Appellante is het niet eens met de niet-ontvankelijkverklaring en heeft verzet ingediend.
Het verzet is behandeld ter zitting van 23 juni 2022. Beide partijen waren daarbij niet aanwezig.

OVERWEGINGEN

In de uitspraak van de Raad van 10 februari 2022 is het hoger beroep niet-ontvankelijk verklaard omdat het hoger beroep te laat is ingediend.
De Raad moet eerst bekijken of appellante op tijd verzet heeft gedaan.
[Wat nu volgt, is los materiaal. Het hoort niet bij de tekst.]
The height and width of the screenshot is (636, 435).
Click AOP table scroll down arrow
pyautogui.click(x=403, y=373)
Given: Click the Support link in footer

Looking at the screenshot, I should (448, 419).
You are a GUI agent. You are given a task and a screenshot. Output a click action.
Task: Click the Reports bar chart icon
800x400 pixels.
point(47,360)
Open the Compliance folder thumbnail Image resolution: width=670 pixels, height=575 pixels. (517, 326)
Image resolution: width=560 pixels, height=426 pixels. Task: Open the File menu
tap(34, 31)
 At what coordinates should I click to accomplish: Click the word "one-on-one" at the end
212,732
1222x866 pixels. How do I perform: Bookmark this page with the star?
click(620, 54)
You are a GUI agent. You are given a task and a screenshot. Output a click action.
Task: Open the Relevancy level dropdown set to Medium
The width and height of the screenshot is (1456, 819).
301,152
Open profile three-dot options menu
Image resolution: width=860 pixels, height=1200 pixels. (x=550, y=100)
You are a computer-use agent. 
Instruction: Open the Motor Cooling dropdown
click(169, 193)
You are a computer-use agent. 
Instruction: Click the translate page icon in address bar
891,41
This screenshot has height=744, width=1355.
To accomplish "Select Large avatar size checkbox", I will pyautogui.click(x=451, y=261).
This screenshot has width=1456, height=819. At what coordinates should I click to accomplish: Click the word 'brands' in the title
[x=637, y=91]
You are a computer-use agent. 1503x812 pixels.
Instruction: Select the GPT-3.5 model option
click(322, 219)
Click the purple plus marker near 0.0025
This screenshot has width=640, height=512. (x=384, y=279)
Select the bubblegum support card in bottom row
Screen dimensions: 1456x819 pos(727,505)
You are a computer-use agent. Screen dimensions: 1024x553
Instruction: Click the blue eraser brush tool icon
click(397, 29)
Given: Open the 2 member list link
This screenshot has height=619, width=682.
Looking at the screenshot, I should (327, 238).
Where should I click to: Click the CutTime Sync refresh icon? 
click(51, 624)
De laatste dag om tijdig een verzetschrift in te dienen was 30 maart 2022. De Raad heeft het verzetschrift per
e-mail ontvangen op 1 april 2022. Het verzetschrift is dus niet op tijd bij de Raad ontvangen.
De Raad heeft na het door appellante gedane verzet gevraagd naar de reden van de termijn overschrijding van het verzet, maar daarop geen reactie van appellante ontvangen.
Dit betekent dat het verzet niet-ontvankelijk wordt verklaard.
De Raad ziet geen aanleiding om proceskosten aan appellante te vergoeden.

BESLISSING

De Centrale Raad van Beroep verklaart het verzet niet-ontvankelijk.
Deze uitspraak is gedaan door J.C. Boeree, in tegenwoordigheid van E.P.J.M. Claerhoudt als griffier. De beslissing is uitgesproken in het openbaar op 7 juli 2022.